In order that the enemy (us) will accept collective guilt.  Again, I’m a poor test subject because I feel zero guilt about you can’t effectively punish a people if they have pride in their past, and pride in themselves.  If every American was evil, and the country was founded on that evil, then everything the country has done since then must be evil, too, right?

Sadly, there are many Americans who have utterly fallen for this concept.  They blame themselves for actions that they have never taken, for thoughts they have never felt, and for crimes that they have never committed.  And the Left wants to take down, to erase all of it.

I’m working less at the cat shelter – they reduced meowers.

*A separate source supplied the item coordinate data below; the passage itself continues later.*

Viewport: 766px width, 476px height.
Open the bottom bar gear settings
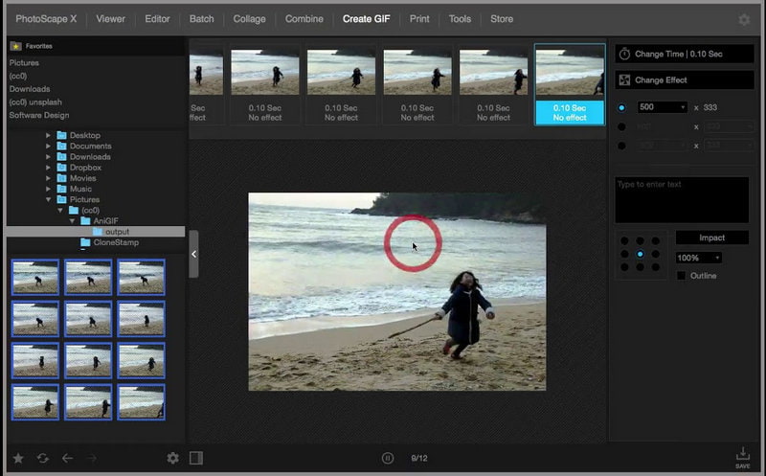[x=173, y=458]
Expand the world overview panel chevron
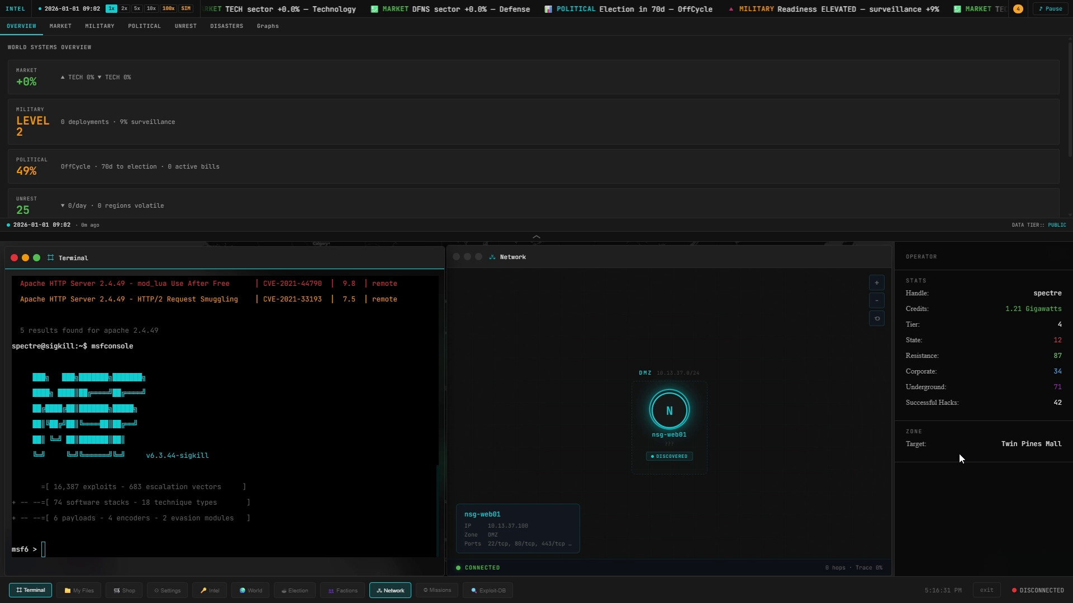 click(536, 237)
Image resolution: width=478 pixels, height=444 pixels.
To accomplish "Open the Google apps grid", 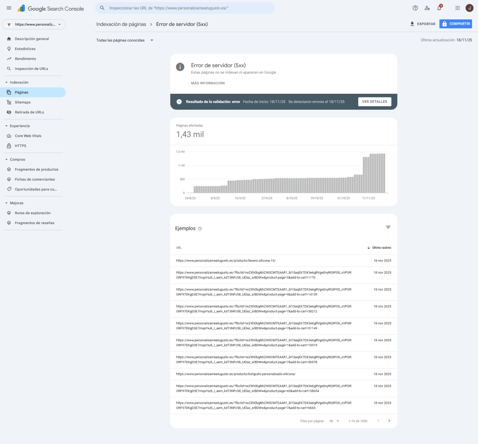I will click(457, 8).
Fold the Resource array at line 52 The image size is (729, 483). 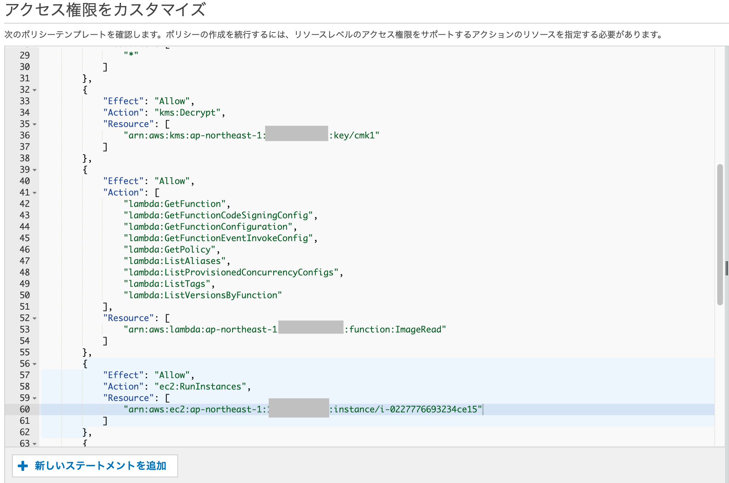click(35, 319)
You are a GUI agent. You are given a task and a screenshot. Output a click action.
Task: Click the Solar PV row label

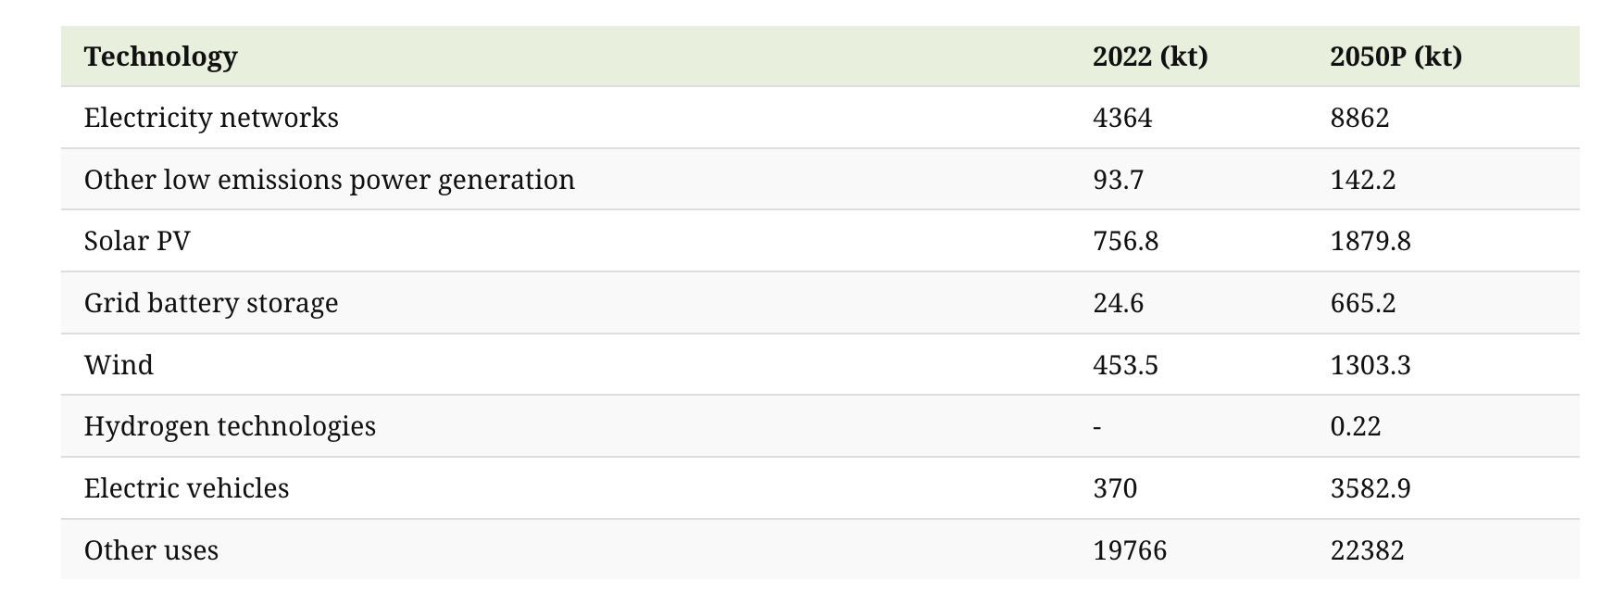pyautogui.click(x=137, y=241)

Why?  Because they believe, deeply, in collective guilt, and the West has been tried and convicted as far as they are concerned.  The sentence, if they can carry it out, is death.  As has been said before, the Left hates you and wants you dead.

Yes, I still believe in individual responsibility and individual guilt – Ma and Pa Wilder certainly taught me that.  So I guess most of the Leftists should have individual trials.  And individual punishment.